GIVEN TEXT →
The first president of the United States was a military man. General George Washington not only led the Continental Army but as a young soldier fought in the French and Indian War for the British.

We get that much in elementary school.

What might be news is that most American presidents were in the military: 26 of the 44 men who have served as president also served their country in uniform in some capacity. (Because Grover Cleveland’s two terms were interrupted by the election of Benjamin Harrison, Cleveland is considered both the 22nd and 24th presidents, thus the number of men who were president always lags one behind the number of the presidency; Donald Trump, therefore, is the 44th man to hold the office and the 45th president.)

OPINION

With the death Friday of George H.W. Bush, the most recent American president who fought, this is a good moment to examine the link between the military and the Oval Office.

Washington might have set the precedent of serving two terms, but his military background certainly wasn’t a model: he was followed by two decades of non-veterans. Washington left office in 1797, the next military man to be in the White House was in 1817, with the swearing in of James Monroe, who had dropped out of William and Mary College to fight in the American Revolution in 1775 and was wounded in the Battle of Harlem Heights (though James Madison, while not in the military, saw more combat than many who were, as we will see).

Military heroism helped a number of presidents win office. Andrew Jackson was of humble origins — he was the first president born in a log cabin —and gained fame by his victory against the British in the Battle of New Orleans at the end of the war of 1812. William Henry Harrison was so linked to a particular battle that it could serve as his name — his 1840 campaign slogan “Tippecanoe and Tyler Too” refers to an 1811 battle against a confederation of Native Americans at the confluence of the Tippecanoe and Wabash rivers in Indiana.

Many presidents not generally remembered as soldiers in fact served — Abraham Lincoln was a captain in the Illinois militia during the Black Hawk War. And sometimes “service” is a broad term — seven American presidents claimed to have fought during the Civil War, though that includes Andrew Johnson, who was military governor of Tennessee in 1862.

As the presidency is by definition a political position, the issue of exactly what kind of military service a president tendered becomes important. Seeing combat is the general measure of worth, but not always. Dwight Eisenhower, the first World War II vet elected president, graduated West Point in 1915 and was never under fire in his nearly 40-year military career, yet that was not held against the Supreme Allied Commander.

INFORMATION SHOWN →
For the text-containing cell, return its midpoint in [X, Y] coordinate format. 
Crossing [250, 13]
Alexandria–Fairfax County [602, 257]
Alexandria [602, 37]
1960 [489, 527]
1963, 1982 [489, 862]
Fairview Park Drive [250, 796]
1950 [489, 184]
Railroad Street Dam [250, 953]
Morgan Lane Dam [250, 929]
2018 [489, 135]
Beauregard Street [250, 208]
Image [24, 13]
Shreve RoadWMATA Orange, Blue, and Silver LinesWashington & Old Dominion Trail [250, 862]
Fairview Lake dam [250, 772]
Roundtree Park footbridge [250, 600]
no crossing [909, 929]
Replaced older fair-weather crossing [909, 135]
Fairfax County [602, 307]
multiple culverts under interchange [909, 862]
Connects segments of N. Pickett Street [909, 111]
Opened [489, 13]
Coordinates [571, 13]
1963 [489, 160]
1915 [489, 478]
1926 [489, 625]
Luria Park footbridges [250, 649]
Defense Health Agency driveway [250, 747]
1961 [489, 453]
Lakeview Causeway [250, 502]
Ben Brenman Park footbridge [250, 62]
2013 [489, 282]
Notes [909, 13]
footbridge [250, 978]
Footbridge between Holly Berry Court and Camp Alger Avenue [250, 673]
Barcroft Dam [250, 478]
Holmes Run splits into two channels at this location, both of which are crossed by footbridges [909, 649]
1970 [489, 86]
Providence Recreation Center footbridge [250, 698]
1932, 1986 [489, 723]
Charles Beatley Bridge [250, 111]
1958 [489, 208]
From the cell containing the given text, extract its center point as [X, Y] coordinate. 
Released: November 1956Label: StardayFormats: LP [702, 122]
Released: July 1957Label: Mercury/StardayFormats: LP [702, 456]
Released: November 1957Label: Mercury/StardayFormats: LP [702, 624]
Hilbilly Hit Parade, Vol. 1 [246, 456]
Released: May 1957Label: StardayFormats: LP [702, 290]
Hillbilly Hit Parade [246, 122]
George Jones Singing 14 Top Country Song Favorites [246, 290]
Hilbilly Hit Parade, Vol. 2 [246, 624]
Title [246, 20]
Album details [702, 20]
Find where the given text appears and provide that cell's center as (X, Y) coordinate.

TASKS AND EXERCISES →
a. In the text about presidents and military service, what rank did Abraham Lincoln hold in the Illinois militia during the Black Hawk War?
b. Continue the text about American presidents and military service, picking up after its final sentence.

RESPONSES PER TASK →
a. He was a captain.

b.
Ike was in the Army; six of the seven other World War II-era presidents were in the Navy, starting with John Kennedy, who turned his heroism aboard PT-109 into a best-selling book that helped rocket him to the presidency. Lyndon Johnson was already a congressman when he entered the Naval Reserve — there is some question whether his sole moment of combat experience was real or prevarication.

Richard Nixon began the war in Iowa, despite its lack of a coast, then was transferred to the Pacific, where he never saw action either. Gerald Ford was on an aircraft carrier and won 10 battle stars. Jimmy Carter was still a cadet at the U.S. Naval Academy during World War II, serving on submarines and battleships in the late 1940s and 1950s and never saw action. Ronald Reagan — who many think of as never having served — enlisted in the Army Reserve in a cavalry unit in 1937 and was called to active duty in 1942 but was classified as 4F (deemed unfit for military service) due to bad eyesight and remained stateside.

The hugely unpopular Vietnam War can be seen as causing a break between the presidency and military service, which stopped being the automatic boon it once was. War hero George H.W. Bush lost to Bill Clinton, who sat out Vietnam at Oxford. John Kerry fought with honor in Vietnam, yet his experience was turned against him by the “Swift Boat Veterans for Truth,” and he lost in 2004 to George W. Bush, whose tenure in the Texas Air National Guard was so minimal that some questioned whether he is entitled to call himself a veteran. POW war hero John McCain in turn lost to Barack Obama, with no military connection whatsoever.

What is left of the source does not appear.